# Found a Solifugid



## Macano (Sep 3, 2005)

Went on a hike the other day, and coming down the trail at night by headlamp, the shiny eyes of a Solifugid at my feet caught my eye. Fantastic! I knew we had them here but have never been able to find one. He or she is only about 1" in size, but WOW is it aggressive. I had it in a container with a mesh lid and it chewed through it, so I had to put a plastic lid on it. I have caught it gnawing on the plastic, but with no results. After finding a care sheet for them I gave it plenty of hiding places and deep sand. Now it has dug itself a burrow, and I seldom see it. It comes out only at night, but as soon as I shine light on it it runs to the burrow. If I can get a picture of it I'll add it to this post, but he's a quick bugger!

I also caught a 2" scorpion, and he has eaten 3 roaches the same size as him so far. He's not as shy as the Solifugid and will come out of hiding occasionally. Lots of fun to watch him wrestle and sting the roach! I'll add a pic of him later when I have time also.


----------



## Macano (Sep 7, 2005)

Ok, here's 2 pics of it, which were difficult to get because he/she is either hiding underground all the damn time, or he's running like mad! It is interesting watching him burrow, he "bulldozes" the sand out of the way using his large jaws and pedipalps, shoveling it all aside. And yes he is so aggressive! For some reason though, it won't eat, and I've read they need to eat a lot, so I hope he survives!


----------



## PseudoDave (Sep 12, 2005)

How's the little fella doing?


----------



## Ian (Sep 12, 2005)

ohhh, that looks really wierd....

Cheers,

Ian


----------



## garbonzo13 (Sep 12, 2005)

Man that's a fat bastard :lol: . Don't think it's gonna starve to death anytime soon :wink: . To bad you can't find a few more an breed 'em.


----------



## Andrew (Sep 12, 2005)

The reason she wont eat is because she is gravid. Look at her abdomen, you can see the eggs right through it.

Thanks,

Andrew

P.S. Macano, check your PM inbox :wink:


----------



## garbonzo13 (Sep 13, 2005)

:shock: Ohh damn! If she is gravid I would like to get some of them things please. Also I came across this interesting site on them with links.http://www.tarantulaspiders.com/pages/solifugid.htm :wink: ENJOY.


----------



## Andrew (Sep 13, 2005)

The eggs are very difficult to hatch, and nymphs hard to raise. Few people have had success at raising them from egg.

Thanks,

Andrew


----------



## Macano (Sep 13, 2005)

Yes, I've read they are very tempermental and don't do well in captivity. She is still alive, but it still won't eat. It will literally let the food crawl over it and she won't respond. But she is active at night. She digs and digs and digs. And runs around a lot. We'll see what happens, I've become fascinated by it.


----------



## Ian (Sep 13, 2005)

dam...how many eggs has she got in her!!!

Cheers,

Ian


----------



## garbonzo13 (Sep 13, 2005)

Hey Macano, try crushing the head of the feeder and with tweezers put it down so the solifugid can taste the juices. It may trigger a feeding reaction. I had to do that with my Borealis after I caught them, I think they go into temporary shock or something. Good luck.


----------



## francisco (Sep 14, 2005)

Hello Guys,

As andrew said, they are difficult to keep alive in captivity. If you give them the right emviroment and space, they can live up to 4-5 months.

I also keep solifugids.

The ones I have are from Egypt they are Metasolpuga picta. they also love to hide and I have to hand feed them with tweezers.

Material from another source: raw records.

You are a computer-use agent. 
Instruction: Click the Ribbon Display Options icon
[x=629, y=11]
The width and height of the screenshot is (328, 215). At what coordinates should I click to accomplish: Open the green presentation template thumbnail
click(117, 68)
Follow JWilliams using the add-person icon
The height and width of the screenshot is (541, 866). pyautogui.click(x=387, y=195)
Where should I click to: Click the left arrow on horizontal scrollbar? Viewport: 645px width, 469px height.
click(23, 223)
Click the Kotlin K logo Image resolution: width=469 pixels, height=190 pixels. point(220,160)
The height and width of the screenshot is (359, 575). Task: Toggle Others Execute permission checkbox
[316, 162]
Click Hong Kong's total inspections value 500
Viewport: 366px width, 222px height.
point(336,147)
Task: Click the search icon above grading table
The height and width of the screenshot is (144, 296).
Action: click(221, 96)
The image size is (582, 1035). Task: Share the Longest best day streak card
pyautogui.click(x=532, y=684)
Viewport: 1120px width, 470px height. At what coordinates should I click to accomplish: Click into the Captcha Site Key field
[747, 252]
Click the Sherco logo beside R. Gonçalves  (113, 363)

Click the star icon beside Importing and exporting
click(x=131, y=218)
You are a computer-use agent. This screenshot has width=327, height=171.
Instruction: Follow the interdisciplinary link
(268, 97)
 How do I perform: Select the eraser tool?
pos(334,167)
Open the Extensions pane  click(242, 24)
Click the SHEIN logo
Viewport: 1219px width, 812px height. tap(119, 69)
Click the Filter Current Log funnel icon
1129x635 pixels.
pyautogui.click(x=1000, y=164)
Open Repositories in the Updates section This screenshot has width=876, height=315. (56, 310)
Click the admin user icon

I have some for sale if anyone is interested.

email me for pics.

thanks

FT


----------



## Leah (Sep 14, 2005)

Charles @ botarby8s.com had some of these (california variety I believe) at a show recently, he may be able to help you with that particular species.


----------



## Macano (Sep 14, 2005)

I'll try the "crushed food in the mouth" trick soon. Maybe that will do it. She's still hanging in there.


----------



## garbonzo13 (Sep 14, 2005)

:shock: still not eating huh? If the food in the face doesn't work, try just letting it be for a week. Don't check on it, don't turn on the lights, put it in the closet out of the way somewhere. Maybe all this spying has it skittish. That way it may drop them eggs too, and then eat. Remember if it's gravid it want to deposit those eggs somewhere safe. :wink: Good luck.


----------